## Testing locally pytorch trasnformer functionalities

General performance runtime generated:
- CPU local: too much!
- M1 Pro (with native python installation , Pytorch nightly etc.): 250s per epoch
- Cuda GPU on Colab: 47s

Even if Colab is 5x time faster I'd go with M1 Pro for prototyping and using Colab/Cloud/on-prem only when needed:
- PyTorch MPS is still under big improvements. TF demonstrated to be faster on M1 Pro vs Colab
- Easier to prototype end-to-end code
- Faster on I/O performances and on inference
- Scalable on cloud/on-prem easily vs Colab
It's important to see if any new updates will be for PyTorch and PyTorch lightning (since not fully supported yet), that can give greater scalability vs TF.

In [7]:
#TODO
# dockerize also for CUDA (https://towardsdatascience.com/how-to-properly-use-the-gpu-within-a-docker-container-4c699c78c6d1), optimize code (https://huggingface.co/docs/transformers/v4.18.0/en/performance)
# train on wikitext 103 on Cloud with docker
# fine tune on twitter dataset language model locally
# fine tune on twitter dataset sentiment classification locally
# test against BERT pre-trained and choose which to use
# checkpointing the best 2nd stage language model and only the encoder (The model not including the task-specific final layer(s)) -- See Fastai to take inspiration
# dockerise fine tuning
# fix requirements.txt  --> it's a mess with pytorch nightly installed (via pip3 that I enabled looking at dev apple forum for installing python nativaly with miniforge on M1, see docs, adding torchtext and torchdata)
# map the design
# add ZenML and build the final ML pipeline for training
# dockerise the overall pipeline, make it multi-arch to enable CUDA GPUs (and test them). Add Poetry (or conda) and package dependency mnager
# log test metrics at each run of the pipeline + create custom metrics for dataset quality
# final refinement: look at TODOs in the code, cleanup useless code, create README.md
# Check if pytorch lighting applicable (https://towardsdatascience.com/from-pytorch-to-pytorch-lightning-a-gentle-introduction-b371b7caaf09) etc.
# look for updates on Pytorch for MPS on MacM1 and for updates of MacOs arch images on Docker (for using PyTorch MPS on docker)
# Look for Pytorch updates for Linux aarch64 in pip or conda (https://anaconda.org/pytorch/)
# create and dockerise deployment for SentimentClassifier (TorchServe)

In [8]:
import math
from typing import Tuple

import torch
from torch import nn, Tensor
from torch.nn import TransformerEncoder, TransformerEncoderLayer
from torch.utils.data import dataset


class PositionalEncoding(nn.Module):

    def __init__(self, d_model: int, dropout: float = 0.1, max_len: int = 5000):
        super().__init__()
        self.dropout = nn.Dropout(p=dropout)

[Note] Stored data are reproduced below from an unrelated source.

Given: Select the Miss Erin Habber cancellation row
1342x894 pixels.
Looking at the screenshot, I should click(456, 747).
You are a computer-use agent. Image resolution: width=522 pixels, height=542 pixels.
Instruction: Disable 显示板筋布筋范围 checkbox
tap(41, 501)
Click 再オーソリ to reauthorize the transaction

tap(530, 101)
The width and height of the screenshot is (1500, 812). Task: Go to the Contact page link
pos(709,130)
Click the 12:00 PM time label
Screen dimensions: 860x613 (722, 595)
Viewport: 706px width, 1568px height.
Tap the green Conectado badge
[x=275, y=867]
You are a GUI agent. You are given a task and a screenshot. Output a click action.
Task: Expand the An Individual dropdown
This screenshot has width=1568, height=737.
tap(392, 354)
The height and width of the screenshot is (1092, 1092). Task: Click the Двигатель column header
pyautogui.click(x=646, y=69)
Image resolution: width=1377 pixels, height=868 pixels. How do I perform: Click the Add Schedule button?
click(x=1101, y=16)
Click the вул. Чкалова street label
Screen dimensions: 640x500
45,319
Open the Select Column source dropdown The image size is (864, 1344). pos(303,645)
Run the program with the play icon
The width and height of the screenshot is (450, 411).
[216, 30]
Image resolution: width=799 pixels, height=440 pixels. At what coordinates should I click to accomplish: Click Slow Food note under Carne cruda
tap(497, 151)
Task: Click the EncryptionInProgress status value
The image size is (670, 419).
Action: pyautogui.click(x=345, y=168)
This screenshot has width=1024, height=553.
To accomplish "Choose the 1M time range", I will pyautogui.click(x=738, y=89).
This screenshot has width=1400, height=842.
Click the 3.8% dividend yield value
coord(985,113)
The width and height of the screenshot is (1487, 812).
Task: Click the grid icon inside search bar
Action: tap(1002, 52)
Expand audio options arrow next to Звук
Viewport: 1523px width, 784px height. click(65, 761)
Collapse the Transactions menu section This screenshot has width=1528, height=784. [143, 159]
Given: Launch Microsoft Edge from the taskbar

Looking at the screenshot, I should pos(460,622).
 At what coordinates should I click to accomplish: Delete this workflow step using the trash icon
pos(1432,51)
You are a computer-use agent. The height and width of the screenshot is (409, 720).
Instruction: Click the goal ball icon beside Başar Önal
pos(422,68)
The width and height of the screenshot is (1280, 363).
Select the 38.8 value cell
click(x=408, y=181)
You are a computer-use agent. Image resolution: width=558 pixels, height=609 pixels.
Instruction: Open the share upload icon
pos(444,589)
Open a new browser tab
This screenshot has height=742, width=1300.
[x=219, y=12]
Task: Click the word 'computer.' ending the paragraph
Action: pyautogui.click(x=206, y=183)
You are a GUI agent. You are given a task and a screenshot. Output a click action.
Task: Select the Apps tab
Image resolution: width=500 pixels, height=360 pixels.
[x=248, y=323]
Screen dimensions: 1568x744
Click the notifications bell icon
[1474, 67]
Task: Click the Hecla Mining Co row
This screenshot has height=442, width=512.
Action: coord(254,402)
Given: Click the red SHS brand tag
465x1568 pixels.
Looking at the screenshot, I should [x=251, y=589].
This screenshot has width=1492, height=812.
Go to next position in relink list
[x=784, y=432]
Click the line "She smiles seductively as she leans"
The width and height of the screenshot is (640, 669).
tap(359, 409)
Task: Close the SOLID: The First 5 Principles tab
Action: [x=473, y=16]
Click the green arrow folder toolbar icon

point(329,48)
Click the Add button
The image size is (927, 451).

        position = torch.arange(max_len).unsqueeze(1)
        div_term = torch.exp(torch.arange(0, d_model, 2) * (-math.log(10000.0) / d_model))
        pe = torch.zeros(max_len, 1, d_model)
        pe[:, 0, 0::2] = torch.sin(position * div_term)
        pe[:, 0, 1::2] = torch.cos(position * div_term)
        self.register_buffer('pe', pe)

    def forward(self, x: Tensor) -> Tensor:
        """
        Args:
            x: Tensor, shape [seq_len, batch_size, embedding_dim]
        """
        x = x + self.pe[:x.size(0)]
        return self.dropout(x)

class TransformerModel(nn.Module):

    def __init__(self, ntoken: int, d_model: int, nhead: int, d_hid: int,
                 nlayers: int, dropout: float = 0.5):
        super().__init__()
        self.model_type = 'Transformer'
        self.pos_encoder = PositionalEncoding(d_model, dropout)
        encoder_layers = TransformerEncoderLayer(d_model, nhead, d_hid, dropout)
        self.transformer_encoder = TransformerEncoder(encoder_layers, nlayers)
        self.encoder = nn.Embedding(ntoken, d_model)
        self.d_model = d_model
        self.decoder = nn.Linear(d_model, ntoken)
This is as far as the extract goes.